_Source excerpt_.
+---+
EP by Marcella Detroit
- Released: 23 November 2011
- Genres: Pop, Christmas
- Label: Independent

Marcella Detroit chronology
| Dancing Madly Sideways (2001) | Happy Holiday (2011) | Holiday 2012 (2012) |

= Happy Holiday (EP) =

Happy Holiday is a Christmas EP by American singer-songwriter Marcella Detroit, released independently through digital retailers in November 2011.

== Background ==
Happy Holiday is Detroit's first solo release since her Dancing Madly Sideways album in 2001. The EP consists of two original songs - including "You Better Be Good", first released as a single in 2009 - and two covers. On 3 December 2011, Detroit premiered a low-budget music video for the EP's title track on her official YouTube channel, featuring her and a band (also played by Detroit) performing in front of an animated snowy green screen backdrop. A two-track extension to the EP, Holiday 2012, was released a year later in November 2012. Both Happy Holiday and Holiday 2012 were included in their entirety on Detroit's 2013 Holiday album, For the Holidays.
+---+
_Available data_.
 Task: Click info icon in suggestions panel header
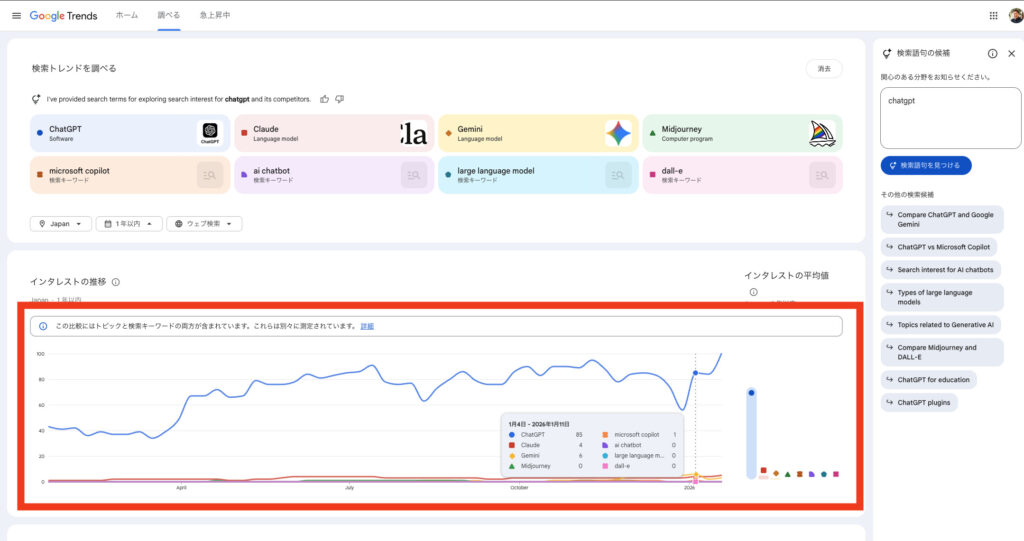pyautogui.click(x=992, y=53)
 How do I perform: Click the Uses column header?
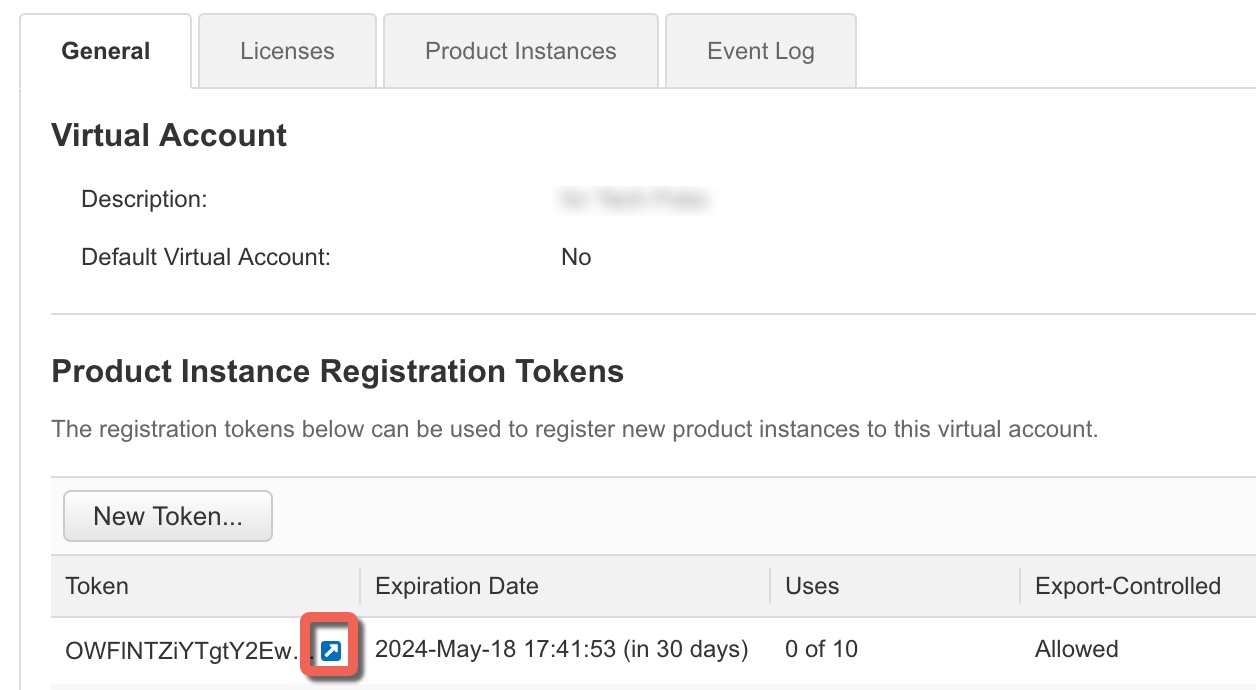click(812, 586)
+---+
_What is asked_.
Copy the Happy Holiday EP article word for word, everything from "Marcella Detroit chronology" down to "in November 2011.".

_Answer to this exercise_.
Marcella Detroit chronology
| Dancing Madly Sideways (2001) | Happy Holiday (2011) | Holiday 2012 (2012) |

= Happy Holiday (EP) =

Happy Holiday is a Christmas EP by American singer-songwriter Marcella Detroit, released independently through digital retailers in November 2011.